4 Months, 3 Weeks, 2 Days

The title is far scarier and problematic than it suggests, and like most films of its nature the people who need to see it won’t. Let me write it again (to get it out of my system)… 4 Months, 3 weeks, 2 day is a film by Romanian director Cristian Mungiu, and it’s gnawing away at me. Sometimes a person has to write to get it out of their system, this is one such time. I walked into the movie theatre this evening wanting to experience something different and I got my wish bestowed upon me times three. All that I knew of the film was the title from a few best of year lists, and the fact that its now up for a Golden Globe and will more than likely be up for an Oscar.
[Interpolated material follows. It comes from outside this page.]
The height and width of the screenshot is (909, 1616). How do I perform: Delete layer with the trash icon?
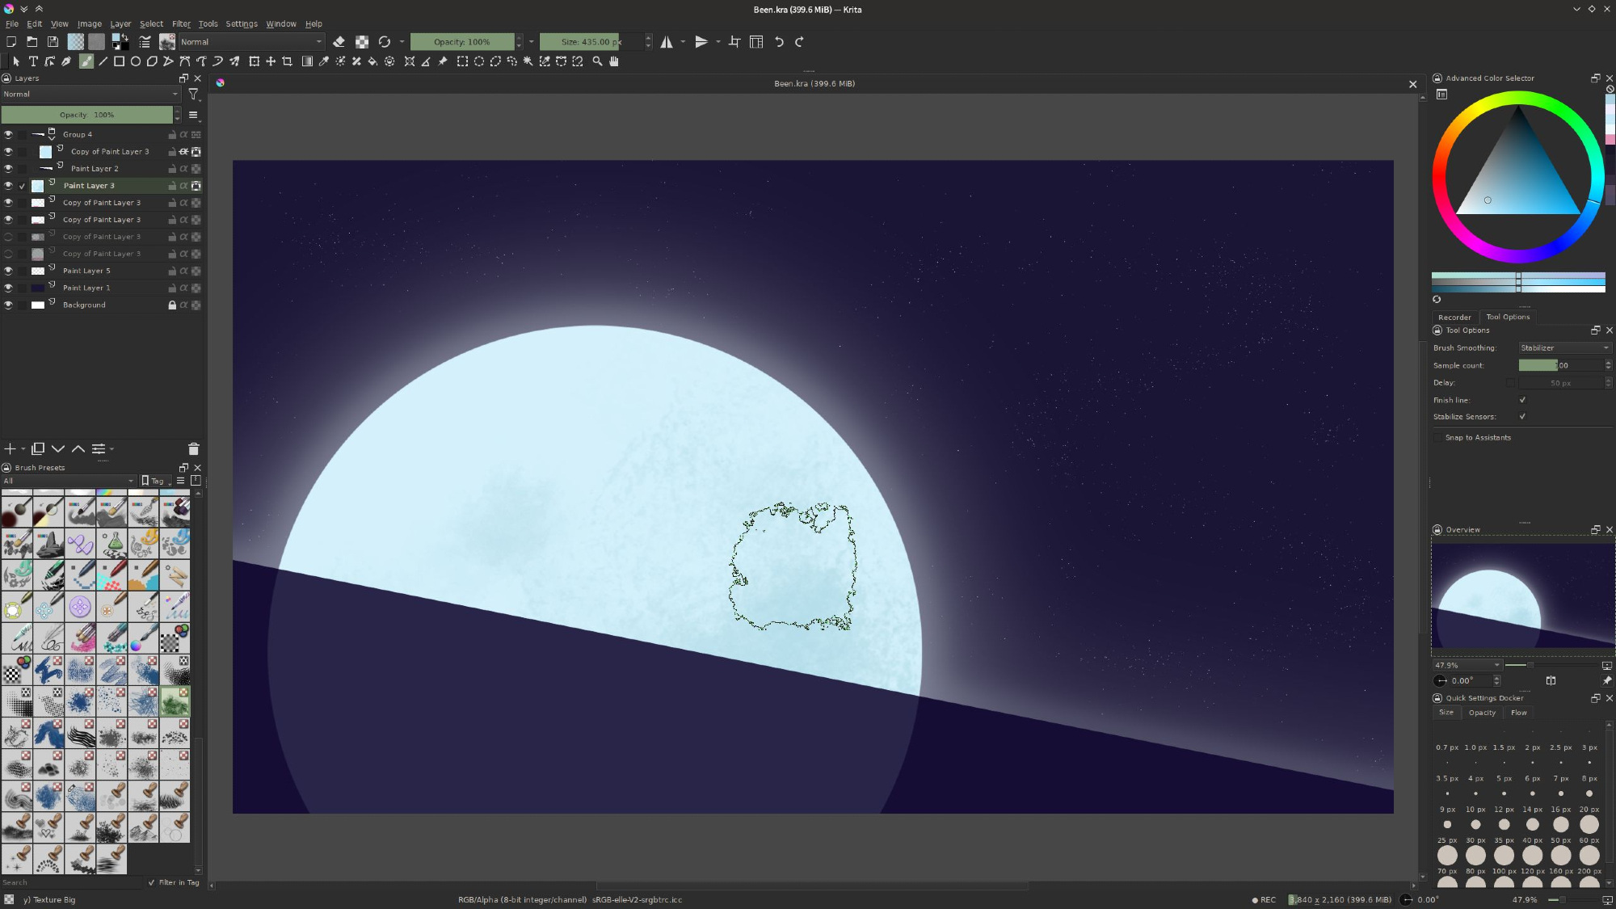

Now the question is as it always is, how do I unfold the story to you without ruining the experience in the way I experienced it? So I’m not going to give you a synopsis of the story because the psychology of the film works better if you don’t know going into it and while the film focuses on one particular event and the aftermath of it it’s not what the movie is about. This film unfolds like a first person story – one of the only films that I’ve seen work as a first person film – and to feel the confusion and exacerbation that Otilia is going through for her friend Gabriela, it helps not to know what the event is. The first twenty minutes is a daunting task as we play catch up to our two young women preparing for something though for what we’re not sure. This movie is in the details so pay careful attention to the small things Gabriella focuses on and thinks are important. When you understand everything, think back on these things and you’ll end up shaking your head in dismay. She’s a girl in a woman’s body, able to experience things as a woman, but unable to maturely handle the responsibility and repercussions of her actions. Otilia is a pushover but she’s dependable, dependable to a fault. She’s the character we end up following around through the preparations and the reason why we’re kept in the dark is so that our own frustrations are amplified to match her frustrations, but once we do get the idea we’re taken through every emotion she goes through, as she’s going through it. The camera follows Otilia’s shadowy figure through streets allowing us to feel like we’re walking the streets. We jump when she jumps, we get nervous when she does – is that guy following her or is he just going the same way? She is invited to sit around a cramped dinner table while she anxiously awaits the opportunity to excuse herself, and we wait along just as anxiously. This isn’t done with the use of music, or with tricky editing, but letting the camera sit opposite Otilia with everyone crammed into the edges of the frame. There are no cuts. And we wait, and wait, until we hear the phone ring. She wants to get it, but can’t…how can a person answer someone else’s phone? She’s too kind to excuse herself, we would be too kind to excuse ourselves, so we wait it out, nodding our head to the polite chatter and answering questions we’ve been asked a million times before, we have to. Layers upon layers build, and we sit, getting more and more anxious. Waiting for the worst to happen.